6. Pedro e Paulo, todo o evangelho
À entrada da Basílica de S. Pedro [à entrada do altar-mor desta Igreja] estão as duas estátuas dos apóstolos Pedro e Paulo. Também no portal principal da Basílica de S. Paulo extra-Muros estão os dois unidos entre si por cenas que representam a vida e o sofrimento dos dois. A tradição cristã contemplou, desde o princípio, Pedro e Paulo como inseparáveis entre si. Os dois representam todo o Evangelho.

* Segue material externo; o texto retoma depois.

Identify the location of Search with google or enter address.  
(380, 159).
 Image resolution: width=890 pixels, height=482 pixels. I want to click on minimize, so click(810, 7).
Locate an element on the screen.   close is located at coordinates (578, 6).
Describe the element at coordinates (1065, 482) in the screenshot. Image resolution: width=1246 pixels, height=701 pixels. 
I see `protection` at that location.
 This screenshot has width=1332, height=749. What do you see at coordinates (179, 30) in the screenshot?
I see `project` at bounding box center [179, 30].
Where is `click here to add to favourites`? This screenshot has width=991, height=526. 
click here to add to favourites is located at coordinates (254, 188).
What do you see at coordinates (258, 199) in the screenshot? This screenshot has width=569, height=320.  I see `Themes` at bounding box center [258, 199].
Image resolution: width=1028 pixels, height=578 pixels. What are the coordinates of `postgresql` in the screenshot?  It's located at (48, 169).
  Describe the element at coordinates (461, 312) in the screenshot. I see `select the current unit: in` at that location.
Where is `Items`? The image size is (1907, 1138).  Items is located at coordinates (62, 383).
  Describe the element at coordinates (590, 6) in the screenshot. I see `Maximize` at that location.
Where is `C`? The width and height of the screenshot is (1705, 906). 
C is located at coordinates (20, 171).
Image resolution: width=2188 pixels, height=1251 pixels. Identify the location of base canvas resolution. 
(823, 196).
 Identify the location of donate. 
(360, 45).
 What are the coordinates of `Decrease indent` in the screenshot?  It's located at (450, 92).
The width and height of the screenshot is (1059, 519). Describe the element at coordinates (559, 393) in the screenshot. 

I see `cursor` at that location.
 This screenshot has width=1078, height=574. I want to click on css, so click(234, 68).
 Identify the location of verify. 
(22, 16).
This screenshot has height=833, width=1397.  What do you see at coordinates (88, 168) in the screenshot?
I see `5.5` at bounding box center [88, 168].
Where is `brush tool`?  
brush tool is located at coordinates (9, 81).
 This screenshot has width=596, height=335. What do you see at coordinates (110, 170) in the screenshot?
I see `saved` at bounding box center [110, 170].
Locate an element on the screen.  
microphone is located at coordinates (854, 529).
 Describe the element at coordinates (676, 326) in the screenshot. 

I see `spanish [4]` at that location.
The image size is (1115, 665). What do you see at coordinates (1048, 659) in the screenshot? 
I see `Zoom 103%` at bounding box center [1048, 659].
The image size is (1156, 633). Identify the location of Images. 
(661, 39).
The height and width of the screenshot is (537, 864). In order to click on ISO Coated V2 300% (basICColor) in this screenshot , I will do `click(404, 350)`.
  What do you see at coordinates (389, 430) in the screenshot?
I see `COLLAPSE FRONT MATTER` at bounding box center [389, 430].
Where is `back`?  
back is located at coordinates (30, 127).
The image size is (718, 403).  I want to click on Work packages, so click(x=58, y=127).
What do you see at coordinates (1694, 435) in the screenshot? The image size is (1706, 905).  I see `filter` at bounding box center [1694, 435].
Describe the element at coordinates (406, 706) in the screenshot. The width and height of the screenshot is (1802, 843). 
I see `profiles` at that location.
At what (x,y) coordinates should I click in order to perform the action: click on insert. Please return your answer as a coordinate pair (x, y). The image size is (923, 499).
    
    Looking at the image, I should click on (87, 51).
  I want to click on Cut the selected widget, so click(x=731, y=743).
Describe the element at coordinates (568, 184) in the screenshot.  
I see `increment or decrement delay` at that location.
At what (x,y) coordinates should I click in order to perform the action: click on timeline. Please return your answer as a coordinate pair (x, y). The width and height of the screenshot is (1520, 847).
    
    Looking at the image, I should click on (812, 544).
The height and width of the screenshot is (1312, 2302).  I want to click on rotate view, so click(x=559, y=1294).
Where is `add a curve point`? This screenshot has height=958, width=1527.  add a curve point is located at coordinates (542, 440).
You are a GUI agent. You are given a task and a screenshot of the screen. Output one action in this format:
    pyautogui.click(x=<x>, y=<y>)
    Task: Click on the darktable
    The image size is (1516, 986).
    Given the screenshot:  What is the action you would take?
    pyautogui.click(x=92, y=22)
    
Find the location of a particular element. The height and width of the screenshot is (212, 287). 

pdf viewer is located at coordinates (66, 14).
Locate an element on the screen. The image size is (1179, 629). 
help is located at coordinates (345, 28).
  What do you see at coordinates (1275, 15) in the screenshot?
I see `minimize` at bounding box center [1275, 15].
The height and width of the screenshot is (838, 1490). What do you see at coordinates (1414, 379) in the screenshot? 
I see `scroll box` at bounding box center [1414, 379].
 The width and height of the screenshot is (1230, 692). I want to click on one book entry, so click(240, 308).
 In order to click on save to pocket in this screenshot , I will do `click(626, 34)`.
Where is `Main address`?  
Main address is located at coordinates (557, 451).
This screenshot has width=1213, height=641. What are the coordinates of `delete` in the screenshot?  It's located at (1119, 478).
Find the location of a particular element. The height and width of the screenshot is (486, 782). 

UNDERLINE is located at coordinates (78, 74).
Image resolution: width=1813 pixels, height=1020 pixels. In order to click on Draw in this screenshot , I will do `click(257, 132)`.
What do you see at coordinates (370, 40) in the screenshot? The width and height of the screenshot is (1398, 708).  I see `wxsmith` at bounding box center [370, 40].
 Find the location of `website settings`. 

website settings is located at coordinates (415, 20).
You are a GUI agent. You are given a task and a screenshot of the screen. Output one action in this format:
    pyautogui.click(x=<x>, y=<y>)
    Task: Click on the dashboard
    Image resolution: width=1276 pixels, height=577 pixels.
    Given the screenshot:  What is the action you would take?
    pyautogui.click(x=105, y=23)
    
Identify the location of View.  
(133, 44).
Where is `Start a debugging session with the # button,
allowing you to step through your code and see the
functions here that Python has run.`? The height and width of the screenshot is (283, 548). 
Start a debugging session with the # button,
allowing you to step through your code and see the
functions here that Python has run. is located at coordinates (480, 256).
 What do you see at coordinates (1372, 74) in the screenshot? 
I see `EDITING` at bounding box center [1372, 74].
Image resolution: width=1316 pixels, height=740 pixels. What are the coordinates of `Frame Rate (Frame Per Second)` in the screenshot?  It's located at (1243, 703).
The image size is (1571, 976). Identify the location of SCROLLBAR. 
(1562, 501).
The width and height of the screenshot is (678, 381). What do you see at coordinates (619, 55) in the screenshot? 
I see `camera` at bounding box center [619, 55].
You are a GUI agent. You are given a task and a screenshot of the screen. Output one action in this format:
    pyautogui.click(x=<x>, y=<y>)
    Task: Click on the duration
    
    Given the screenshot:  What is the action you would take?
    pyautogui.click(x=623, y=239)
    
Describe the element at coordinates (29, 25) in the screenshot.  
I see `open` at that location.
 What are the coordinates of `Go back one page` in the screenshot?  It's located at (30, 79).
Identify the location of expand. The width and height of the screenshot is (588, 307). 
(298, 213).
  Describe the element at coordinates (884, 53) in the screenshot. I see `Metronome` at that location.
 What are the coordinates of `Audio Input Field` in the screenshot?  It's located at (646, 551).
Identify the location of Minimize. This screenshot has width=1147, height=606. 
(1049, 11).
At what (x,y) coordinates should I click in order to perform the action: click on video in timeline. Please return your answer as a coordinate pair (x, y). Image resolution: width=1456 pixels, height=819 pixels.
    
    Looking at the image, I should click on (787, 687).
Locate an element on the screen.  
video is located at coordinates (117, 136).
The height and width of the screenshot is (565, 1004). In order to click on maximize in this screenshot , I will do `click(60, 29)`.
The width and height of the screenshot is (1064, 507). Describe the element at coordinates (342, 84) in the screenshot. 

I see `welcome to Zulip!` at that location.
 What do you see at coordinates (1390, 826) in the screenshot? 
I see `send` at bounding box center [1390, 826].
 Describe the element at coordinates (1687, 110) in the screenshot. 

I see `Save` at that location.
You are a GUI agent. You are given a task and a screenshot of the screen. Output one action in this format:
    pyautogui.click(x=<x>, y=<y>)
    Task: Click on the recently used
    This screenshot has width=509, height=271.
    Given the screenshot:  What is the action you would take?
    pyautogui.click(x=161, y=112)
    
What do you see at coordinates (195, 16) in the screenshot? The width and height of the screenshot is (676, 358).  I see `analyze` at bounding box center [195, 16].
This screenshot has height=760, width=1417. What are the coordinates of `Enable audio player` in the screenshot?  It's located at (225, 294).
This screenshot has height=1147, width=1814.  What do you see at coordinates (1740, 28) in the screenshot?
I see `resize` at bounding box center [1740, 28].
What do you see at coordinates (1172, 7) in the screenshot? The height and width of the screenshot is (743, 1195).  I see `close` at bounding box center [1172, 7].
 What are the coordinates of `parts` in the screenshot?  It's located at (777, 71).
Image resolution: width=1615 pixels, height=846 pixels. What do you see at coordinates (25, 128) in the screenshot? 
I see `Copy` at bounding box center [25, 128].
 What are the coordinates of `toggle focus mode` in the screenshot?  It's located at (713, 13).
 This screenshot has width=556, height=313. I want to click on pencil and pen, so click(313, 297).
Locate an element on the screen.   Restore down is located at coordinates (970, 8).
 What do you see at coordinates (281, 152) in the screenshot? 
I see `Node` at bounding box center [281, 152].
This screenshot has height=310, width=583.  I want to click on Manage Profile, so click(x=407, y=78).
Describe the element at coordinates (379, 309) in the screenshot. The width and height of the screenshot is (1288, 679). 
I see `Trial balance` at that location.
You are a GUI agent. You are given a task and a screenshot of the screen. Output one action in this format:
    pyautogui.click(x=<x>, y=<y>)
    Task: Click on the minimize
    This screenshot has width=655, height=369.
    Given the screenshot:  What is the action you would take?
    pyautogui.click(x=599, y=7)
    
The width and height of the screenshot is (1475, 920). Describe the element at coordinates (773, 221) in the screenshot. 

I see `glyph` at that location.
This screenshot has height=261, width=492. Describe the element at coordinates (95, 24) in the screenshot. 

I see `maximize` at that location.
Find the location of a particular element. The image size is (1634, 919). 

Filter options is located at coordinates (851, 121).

7. Pedro e Paulo, a nova fraternidade evangélica
Em Roma esta relação dos dois, irmanados na mesma fé tem um significado acrescido. Os cristãos de Roma viam neles a imagem oposta aos dois míticos irmãos fundadores da cidade de Roma, Rómulo e Remo. Estes dois irmãos correspondem de forma estranha ao primeiro par de irmãos da história bíblica: Caim e Abel. Um tomou-se assassino do outro. Do ponto de vista meramente humano, a palavra fraternidade tem um sabor amargo. Como isso se revela entre os seres humanos, podemos verificar em vários pares de irmãos presentes em todas as religiões.Pedro e Paulo, humanamente muito diferentes um do outro, cujo relacionamento não foi isento de conflitos, aparecem como fundadores de uma nova cidade, como encarnação de um sentido novo de fraternidade, tomada possível através do Evangelho de Jesus Cristo.Não é a espada do conquistador que salva o mundo, mas a espada do sofredor. Só o seguimento de Jesus Cristo leva à nova fraternidade, à cidade nova. É esta a mensagem do par de irmãos, que nos é transmitida através das duas basílicas de Roma (Através da celebração comum com que unimos na mesma solenidade os apóstolos Pedro e Paulo).


Joseph Ratzinger
                                                                                                                                                                   

(IN CARDEAL RATZINGER – BENTO XVI, Esplendor da glória de Deus. Meditações para o ano litúrgico, Editorial Franciscana, Lisboa 2007.)